**Aim:**
Render the data below as a numbered list, leaving out any blank lines.

[Items from a data source]
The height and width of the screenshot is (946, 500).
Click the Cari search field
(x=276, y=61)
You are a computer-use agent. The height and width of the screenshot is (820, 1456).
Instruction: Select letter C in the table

**Answer in full:**
1. The height and width of the screenshot is (946, 500).
2. Click the Cari search field
3. (x=276, y=61)
4. You are a computer-use agent. The height and width of the screenshot is (820, 1456).
5. Instruction: Select letter C in the table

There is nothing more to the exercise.